PROBLEM>
Lines from the records below that contain the word "filter" are to be copied out.

INFORMATION GIVEN>
◇ ◇ ◇ ◇ ◇
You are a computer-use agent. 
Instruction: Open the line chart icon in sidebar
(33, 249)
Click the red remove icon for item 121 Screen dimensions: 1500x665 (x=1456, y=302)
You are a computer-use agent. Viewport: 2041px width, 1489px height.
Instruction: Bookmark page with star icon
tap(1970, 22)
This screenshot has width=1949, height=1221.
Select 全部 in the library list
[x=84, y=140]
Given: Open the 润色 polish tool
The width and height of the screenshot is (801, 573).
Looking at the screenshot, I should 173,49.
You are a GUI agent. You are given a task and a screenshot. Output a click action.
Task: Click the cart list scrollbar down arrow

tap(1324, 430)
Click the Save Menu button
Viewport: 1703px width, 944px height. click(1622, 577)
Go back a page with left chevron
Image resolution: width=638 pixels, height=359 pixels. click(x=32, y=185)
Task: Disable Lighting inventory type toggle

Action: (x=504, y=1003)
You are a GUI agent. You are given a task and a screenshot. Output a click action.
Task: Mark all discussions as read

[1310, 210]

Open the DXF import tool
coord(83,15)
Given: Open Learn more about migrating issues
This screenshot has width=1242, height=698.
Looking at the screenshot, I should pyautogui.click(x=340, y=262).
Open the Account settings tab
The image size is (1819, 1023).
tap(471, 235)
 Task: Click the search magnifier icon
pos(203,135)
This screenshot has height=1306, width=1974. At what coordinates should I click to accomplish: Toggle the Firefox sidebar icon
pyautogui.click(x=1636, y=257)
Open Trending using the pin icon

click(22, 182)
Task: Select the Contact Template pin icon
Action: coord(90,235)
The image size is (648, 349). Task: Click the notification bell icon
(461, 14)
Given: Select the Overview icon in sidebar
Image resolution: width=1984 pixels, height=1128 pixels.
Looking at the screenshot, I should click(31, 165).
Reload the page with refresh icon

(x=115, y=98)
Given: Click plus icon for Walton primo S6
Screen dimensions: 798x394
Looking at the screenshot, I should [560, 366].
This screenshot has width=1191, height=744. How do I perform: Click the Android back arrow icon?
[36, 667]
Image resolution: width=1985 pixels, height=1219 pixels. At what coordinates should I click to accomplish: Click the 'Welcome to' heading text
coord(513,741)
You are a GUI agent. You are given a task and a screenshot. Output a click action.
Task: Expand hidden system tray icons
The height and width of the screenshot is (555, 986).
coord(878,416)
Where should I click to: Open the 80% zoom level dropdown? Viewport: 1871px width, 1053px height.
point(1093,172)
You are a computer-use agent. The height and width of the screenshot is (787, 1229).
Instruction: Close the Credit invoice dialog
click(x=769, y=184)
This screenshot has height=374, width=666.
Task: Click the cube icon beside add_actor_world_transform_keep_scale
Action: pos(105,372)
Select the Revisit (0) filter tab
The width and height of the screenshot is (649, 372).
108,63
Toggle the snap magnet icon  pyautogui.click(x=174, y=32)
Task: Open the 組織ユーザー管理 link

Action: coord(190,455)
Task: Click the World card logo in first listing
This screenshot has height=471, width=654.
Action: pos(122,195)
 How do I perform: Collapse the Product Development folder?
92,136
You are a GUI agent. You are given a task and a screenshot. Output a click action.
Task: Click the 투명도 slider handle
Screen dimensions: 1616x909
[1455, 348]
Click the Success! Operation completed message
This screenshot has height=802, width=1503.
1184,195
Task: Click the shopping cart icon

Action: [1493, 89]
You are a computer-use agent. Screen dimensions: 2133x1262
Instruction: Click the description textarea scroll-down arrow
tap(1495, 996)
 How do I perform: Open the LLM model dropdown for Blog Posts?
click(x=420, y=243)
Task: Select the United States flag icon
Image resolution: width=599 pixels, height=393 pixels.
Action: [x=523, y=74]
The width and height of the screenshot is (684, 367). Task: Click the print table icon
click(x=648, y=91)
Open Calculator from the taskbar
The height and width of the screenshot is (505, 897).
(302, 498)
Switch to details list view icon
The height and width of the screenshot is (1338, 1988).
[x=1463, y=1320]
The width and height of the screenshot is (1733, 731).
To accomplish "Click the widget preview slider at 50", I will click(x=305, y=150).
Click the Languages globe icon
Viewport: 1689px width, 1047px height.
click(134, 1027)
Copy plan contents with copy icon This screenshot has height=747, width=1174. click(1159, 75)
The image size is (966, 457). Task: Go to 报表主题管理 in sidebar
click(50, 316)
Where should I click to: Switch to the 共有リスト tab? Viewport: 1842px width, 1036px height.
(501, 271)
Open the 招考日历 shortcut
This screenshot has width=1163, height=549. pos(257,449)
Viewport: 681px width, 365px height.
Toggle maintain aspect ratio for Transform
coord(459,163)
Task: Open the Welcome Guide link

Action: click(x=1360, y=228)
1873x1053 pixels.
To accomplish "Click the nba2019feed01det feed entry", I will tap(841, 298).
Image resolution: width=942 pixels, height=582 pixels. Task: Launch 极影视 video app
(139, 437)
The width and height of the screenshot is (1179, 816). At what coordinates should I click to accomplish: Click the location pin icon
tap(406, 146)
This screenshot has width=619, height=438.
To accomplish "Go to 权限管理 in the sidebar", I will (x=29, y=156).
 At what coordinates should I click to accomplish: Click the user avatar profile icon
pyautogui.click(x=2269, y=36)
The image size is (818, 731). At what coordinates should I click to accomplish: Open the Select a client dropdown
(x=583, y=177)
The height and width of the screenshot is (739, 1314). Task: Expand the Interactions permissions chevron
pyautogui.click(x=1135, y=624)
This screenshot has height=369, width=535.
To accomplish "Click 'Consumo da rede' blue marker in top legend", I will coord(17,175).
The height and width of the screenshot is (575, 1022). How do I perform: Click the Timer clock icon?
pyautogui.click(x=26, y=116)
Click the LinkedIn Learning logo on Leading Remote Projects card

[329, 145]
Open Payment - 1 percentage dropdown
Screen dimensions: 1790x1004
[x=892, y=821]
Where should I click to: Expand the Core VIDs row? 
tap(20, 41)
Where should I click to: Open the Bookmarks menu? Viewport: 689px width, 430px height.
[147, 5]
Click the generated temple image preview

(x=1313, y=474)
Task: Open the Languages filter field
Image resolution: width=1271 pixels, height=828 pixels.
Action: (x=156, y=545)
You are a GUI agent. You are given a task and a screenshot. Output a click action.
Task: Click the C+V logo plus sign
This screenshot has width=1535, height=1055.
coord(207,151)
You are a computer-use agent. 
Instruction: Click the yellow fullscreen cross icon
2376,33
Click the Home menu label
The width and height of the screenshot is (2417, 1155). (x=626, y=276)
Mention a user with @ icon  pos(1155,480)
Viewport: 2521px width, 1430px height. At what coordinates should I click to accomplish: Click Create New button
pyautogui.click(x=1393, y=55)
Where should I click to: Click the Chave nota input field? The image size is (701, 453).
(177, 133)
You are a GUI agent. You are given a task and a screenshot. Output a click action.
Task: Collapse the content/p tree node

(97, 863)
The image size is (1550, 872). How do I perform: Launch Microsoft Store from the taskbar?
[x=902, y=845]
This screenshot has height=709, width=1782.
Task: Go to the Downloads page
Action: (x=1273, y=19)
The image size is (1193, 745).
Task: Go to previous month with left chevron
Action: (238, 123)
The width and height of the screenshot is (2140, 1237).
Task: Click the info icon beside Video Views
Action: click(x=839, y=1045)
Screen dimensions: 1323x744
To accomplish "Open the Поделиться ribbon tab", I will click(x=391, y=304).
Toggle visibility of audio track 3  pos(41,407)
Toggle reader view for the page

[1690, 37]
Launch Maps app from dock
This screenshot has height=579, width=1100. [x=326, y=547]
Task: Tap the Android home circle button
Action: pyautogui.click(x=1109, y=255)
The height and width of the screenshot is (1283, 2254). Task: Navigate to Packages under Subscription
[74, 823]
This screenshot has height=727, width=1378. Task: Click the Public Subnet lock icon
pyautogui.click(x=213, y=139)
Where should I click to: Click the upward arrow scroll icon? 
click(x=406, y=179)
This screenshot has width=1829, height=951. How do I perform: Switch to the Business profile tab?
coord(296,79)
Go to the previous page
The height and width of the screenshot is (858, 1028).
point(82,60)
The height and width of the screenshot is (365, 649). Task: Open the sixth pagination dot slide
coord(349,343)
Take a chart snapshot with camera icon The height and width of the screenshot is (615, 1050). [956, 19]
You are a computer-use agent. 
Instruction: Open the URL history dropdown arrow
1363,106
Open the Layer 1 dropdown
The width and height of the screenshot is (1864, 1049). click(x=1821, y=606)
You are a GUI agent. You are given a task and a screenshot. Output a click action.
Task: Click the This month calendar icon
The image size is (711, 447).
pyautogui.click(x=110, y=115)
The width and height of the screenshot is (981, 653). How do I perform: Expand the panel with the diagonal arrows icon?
◇ ◇ ◇ ◇ ◇
TASK ANSWER>
Select the Revisit (0) filter tab
Task: Open the Languages filter field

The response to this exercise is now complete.